Mein Schreiben. Täglich.

Teilen Sie mit mir unbeschwerte und schwere Gedanken in Prosa oder Lyrik und versuchen Sie, Grau in Blau zu verwandeln - unter welchem Himmel auch immer.

Mir fällt das oft selbst schwer genug...


Zu Tisch gebeten

∞  6 September 2010, 21:21

Alleinsein ist oft nicht schön. Allein essen aber ist elend. In keiner anderen Situation würde ich als Single wohl Gesellschaft so vermissen wie beim Essen. Da verstehe ich gar, wenn jemand bei laufendem Fernseher isst.

Natürlich ist es eine Schande, wenn man die Geschmacksentdeckungen auf dem Teller so verpasst – vorausgesetzt, man hat überhaupt etwas zu verpassen, weil man zuvor das Kochen für sich allein nicht schon als ätzend empfunden hat…

Umgekehrt ist Essen zu Zweit wunderbar. Es ist so was wie die Brennstoffzelle unserer Beziehung. Am Tisch sehen wir uns an, am Tisch speisen wir. Wir essen nicht nur. Wir geniessen, was wir zuvor selbst zubereitet haben. Wir feiern die Kreativität meiner Frau und meine ehrlichste Lust, beschränkt hilfreicher Teil (als Kartoffelschäler und Casserolier) für ein tolles Ganzes zu sein, das ich als Geschenk empfinde. Tag für Tag.

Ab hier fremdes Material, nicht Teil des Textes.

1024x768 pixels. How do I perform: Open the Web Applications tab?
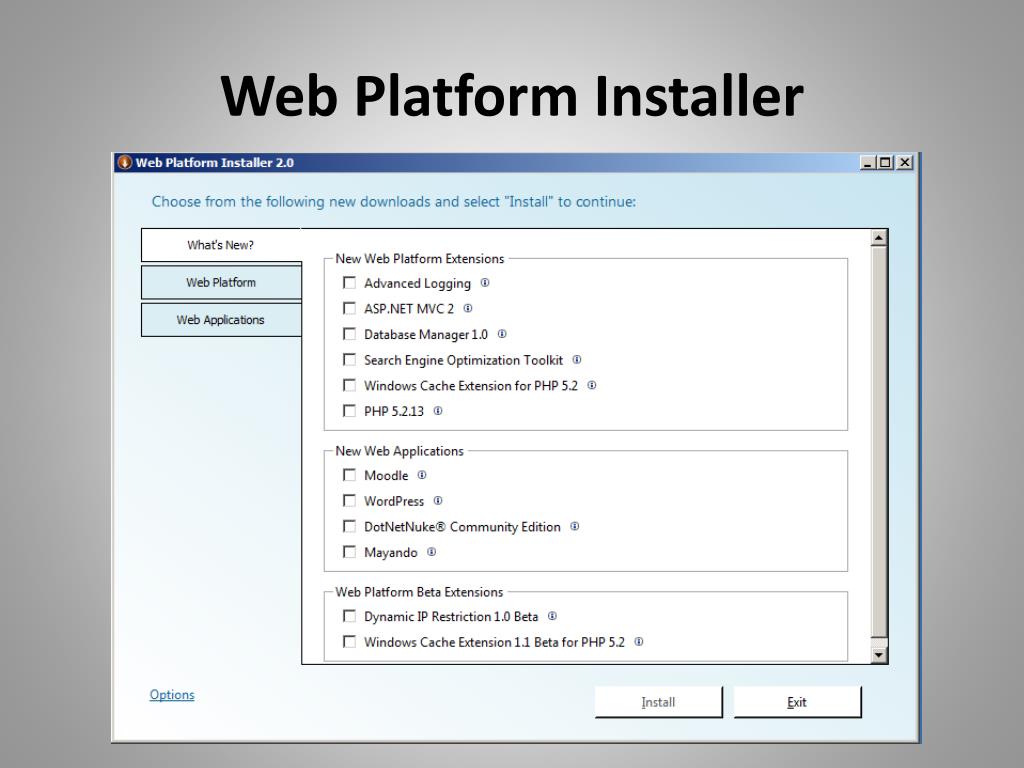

Zusammen essen ist wunderbar. Auch mit Freunden. Jedes Gespräch bekommt irgendwie mehr Raum. Die Zeit rennt nicht davon. Sie ruht. Was für einen gekocht wird, zu was ich eingeladen bin – die Tatsache, dass mir etwas aufgetischt wird, dass ich Gast sein darf, das alles ist ein echtes Geschenk und wunderbar, ganz unabhängig davon, was es gibt. Es geht nicht um den Aufwand. Es geht um die Handlung, die Für-Sorge, das Willkommensein, das Teilen. Komm an meinen Tisch und ruh Dich aus. Erzähl von dir. Schweig mit mir. Geniesse mit mir. Lass es Dir gut gehen. Wir sorgen für unseren Leib, und schon wird auch die Seele viel eher erhört.

Zusammen essen ist eine Art Dankgottesdienst für die Freundschaft.

Vor allem aber ist der gedeckte Tisch, an dem man lange sitzen bleibt, und zu dem sich die Gespräche gesellen wie gute Vertraute, ein Stück Heimat für die Seele. Hier begegnet man ihr mit dem gleichen Appetit wie der Mahlzeit. Und alles hat seinen Platz und seine Zeit und seinen Raum. Und auch wenn die gemeinsame Zeit immer zu Ende geht, man irgendwann aufbrechen muss, so nimmt man davon etwas mit nach Hause. Da ist ein Hauch Liebreiz, der einfach nur gut getan hat und für die kommende Nacht tröstet. Und wenn dann in der Nacht noch eine Hand da ist, die in die meine greift, ist alles einfach gut und in Ordnung.